» Items listed in a dataset
---

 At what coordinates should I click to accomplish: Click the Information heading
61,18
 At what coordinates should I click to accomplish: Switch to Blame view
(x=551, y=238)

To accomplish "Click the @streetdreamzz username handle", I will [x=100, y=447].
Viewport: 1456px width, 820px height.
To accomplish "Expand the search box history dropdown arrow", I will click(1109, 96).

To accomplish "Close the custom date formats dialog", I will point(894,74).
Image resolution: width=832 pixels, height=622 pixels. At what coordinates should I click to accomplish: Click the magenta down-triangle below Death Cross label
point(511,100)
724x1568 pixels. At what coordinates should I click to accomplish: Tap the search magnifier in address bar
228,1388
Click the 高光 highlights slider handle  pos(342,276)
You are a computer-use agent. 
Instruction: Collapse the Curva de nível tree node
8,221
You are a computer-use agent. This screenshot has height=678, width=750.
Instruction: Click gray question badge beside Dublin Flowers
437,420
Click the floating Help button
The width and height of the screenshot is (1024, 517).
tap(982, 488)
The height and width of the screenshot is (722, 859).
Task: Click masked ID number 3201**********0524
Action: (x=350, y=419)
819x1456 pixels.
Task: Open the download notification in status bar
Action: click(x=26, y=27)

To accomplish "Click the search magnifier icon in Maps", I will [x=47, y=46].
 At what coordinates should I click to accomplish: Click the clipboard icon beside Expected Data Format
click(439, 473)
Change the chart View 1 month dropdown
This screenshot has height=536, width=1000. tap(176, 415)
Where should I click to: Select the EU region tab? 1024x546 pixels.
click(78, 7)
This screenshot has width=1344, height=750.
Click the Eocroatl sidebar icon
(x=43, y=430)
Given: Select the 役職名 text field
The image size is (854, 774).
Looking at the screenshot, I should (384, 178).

---

» Exercise aim
What is needed is an exact copy of every entry.

» Task answer
 At what coordinates should I click to accomplish: Click the Information heading
61,18
 At what coordinates should I click to accomplish: Switch to Blame view
(x=551, y=238)

To accomplish "Click the @streetdreamzz username handle", I will [x=100, y=447].
Viewport: 1456px width, 820px height.
To accomplish "Expand the search box history dropdown arrow", I will click(1109, 96).

To accomplish "Close the custom date formats dialog", I will point(894,74).
Image resolution: width=832 pixels, height=622 pixels. At what coordinates should I click to accomplish: Click the magenta down-triangle below Death Cross label
point(511,100)
724x1568 pixels. At what coordinates should I click to accomplish: Tap the search magnifier in address bar
228,1388
Click the 高光 highlights slider handle  pos(342,276)
You are a computer-use agent. 
Instruction: Collapse the Curva de nível tree node
8,221
You are a computer-use agent. This screenshot has height=678, width=750.
Instruction: Click gray question badge beside Dublin Flowers
437,420
Click the floating Help button
The width and height of the screenshot is (1024, 517).
tap(982, 488)
The height and width of the screenshot is (722, 859).
Task: Click masked ID number 3201**********0524
Action: (x=350, y=419)
819x1456 pixels.
Task: Open the download notification in status bar
Action: click(x=26, y=27)

To accomplish "Click the search magnifier icon in Maps", I will [x=47, y=46].
 At what coordinates should I click to accomplish: Click the clipboard icon beside Expected Data Format
click(439, 473)
Change the chart View 1 month dropdown
This screenshot has height=536, width=1000. tap(176, 415)
Where should I click to: Select the EU region tab? 1024x546 pixels.
click(78, 7)
This screenshot has width=1344, height=750.
Click the Eocroatl sidebar icon
(x=43, y=430)
Given: Select the 役職名 text field
The image size is (854, 774).
Looking at the screenshot, I should (384, 178).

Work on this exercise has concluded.